[[ Selected passage, beginning ]]

Tuesday, July 28, 2015

Last of Mexico -- Cancun, Mexico

I'm starting this post from Main Street Bagels on the corner of sixth and Main. I blissfully munch on a gluten-free banana coconut cream muffin and Boy logs into his Macbook to finish some work for The House (the homeless shelter where he works as volunteer coordinator). 

Boy is sitting next to me. Right now. 

Whoa. 

I would drink a cuban cremosa instead of my small decaf, but it's Tuesday. And Tuesday is a special day at Main Street Bagels. Tuesday is the day you get two for one punches on your yellow punch cards. 

(Which is almost as good as Wednesday. The special day you can challenge the barista to a game of rock-paper-scissors in order to win at life + a free cookie)

So even though cuban cremosas are sublime and I want them all the time, my vagabond brain demands that I take advantage of the opportunity to get two punches on Boy's yellow punch cards. 

Fill up the punch cards on two dollar coffees and then order the most expensive thing on the menu. 

This is one of the most valuable lessons I've learned in my years of vagabonding. 

My last few days in Mexico were colorful and chaotic. A most days in Mexico are. 

Ignacio and I caught the colectivo down to the beach on my final evening in Tulum. The epic amount of sargassum deterred us from enjoying the water, but the sensation of the sand between my toes was more than enough for me. 


Tulum is a town overrun by tourists, but at least it's a town where the tourists live in cabanas like this instead of the enormous resort hotel eyesores in places like Cancun.


There was no live music or flamenco to be found that Tuesday night, but the sunset more than made up for it.


I left Ignacio's at 10:30 the next morning and boarded my ADO bus for Cancun at 11:55. Because I wasn't so interested in exploring Cancun and was 120% peopled-out (I'm quite the introvert, believe it or not), I chose to stay in a hostel instead of using couchsurfing.

When I couchsurf, I try to have a lot of time and enthusiasm to dedicate to my host and my host's city. Otherwise the experience is negative for both parties -- the host feels used and the surfer feels pressured into engaging the world when retreating inwards is actually what's needed.

In a hostel, I can choose to ignore everyone around me and retreat into my introvert shell.

Now is the time for me to retreat. I feel totally depleted. 

So I said a few words to the owner of the hostel (an Italian woman from Ancona), dropped off my luggage and then went on a walk through Cancun.

I wasn't as disappointed as I thought I'd be in this touristic city. I guess that since my expectations of Cancun were so low to begin with, the little parks filled with playing children and the cleanliness (when compared to other Mexican cities) surprised me. In a very pleasant way.

Cancun's two markets are bland and boring. Each stall sells the same trinkets and there are no tamale ladies to be found. NONE. Which I found particularly devastating. Market 23 and 28 are where tourists go to purchase their "my girlfriend went to Cancun and all she bought me was this stupid mug," souvenirs.

I engaged no one in the hostel that night and limited my human contact to a Skype conversation with Boy.

[[ Selected passage, end ]]

• Work task 1: Please retype the Cancun blog post between "Tulum is a town" and "of using couchsurfing.", inclusive.
• Work task 2: List every city or town named in the Cancun blog post.
• Work task 3: In the Cancun blog post, at what time did the ADO bus to Cancun depart?

[[ Data below, beginning ]]

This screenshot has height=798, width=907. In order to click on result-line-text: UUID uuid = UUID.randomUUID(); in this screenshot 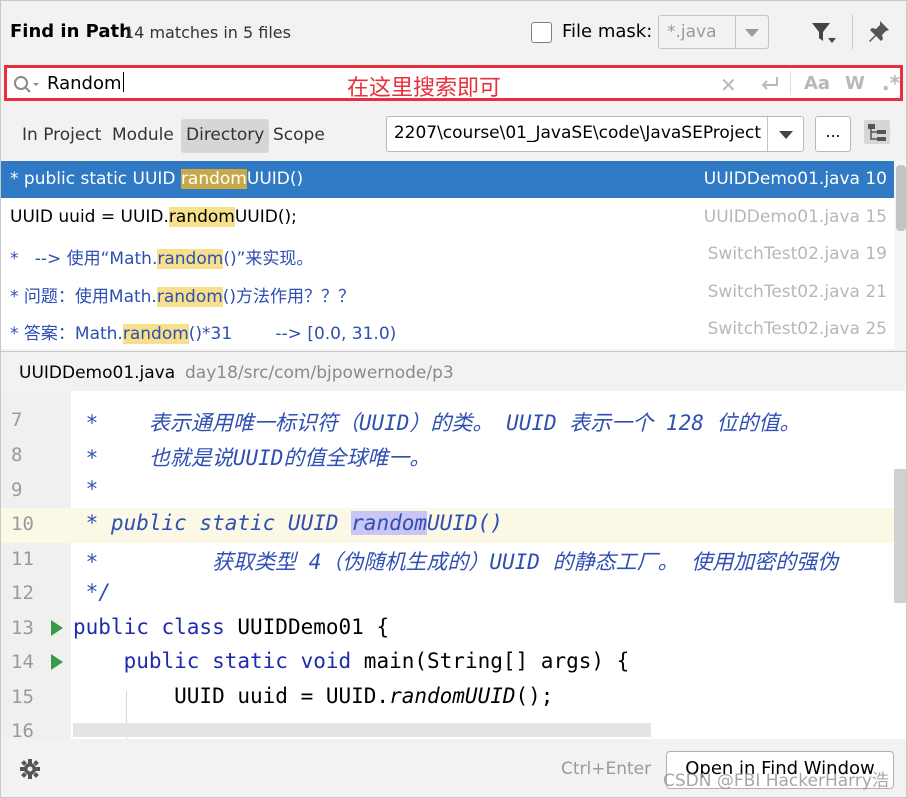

[[ Data below, end ]]

• Response area 1:
Tulum is a town overrun by tourists, but at least it's a town where the tourists live in cabanas like this instead of the enormous resort hotel eyesores in places like Cancun.


There was no live music or flamenco to be found that Tuesday night, but the sunset more than made up for it.


I left Ignacio's at 10:30 the next morning and boarded my ADO bus for Cancun at 11:55. Because I wasn't so interested in exploring Cancun and was 120% peopled-out (I'm quite the introvert, believe it or not), I chose to stay in a hostel instead of using couchsurfing.

• Response area 2: Cancun, Tulum, Ancona

• Response area 3: At 11:55.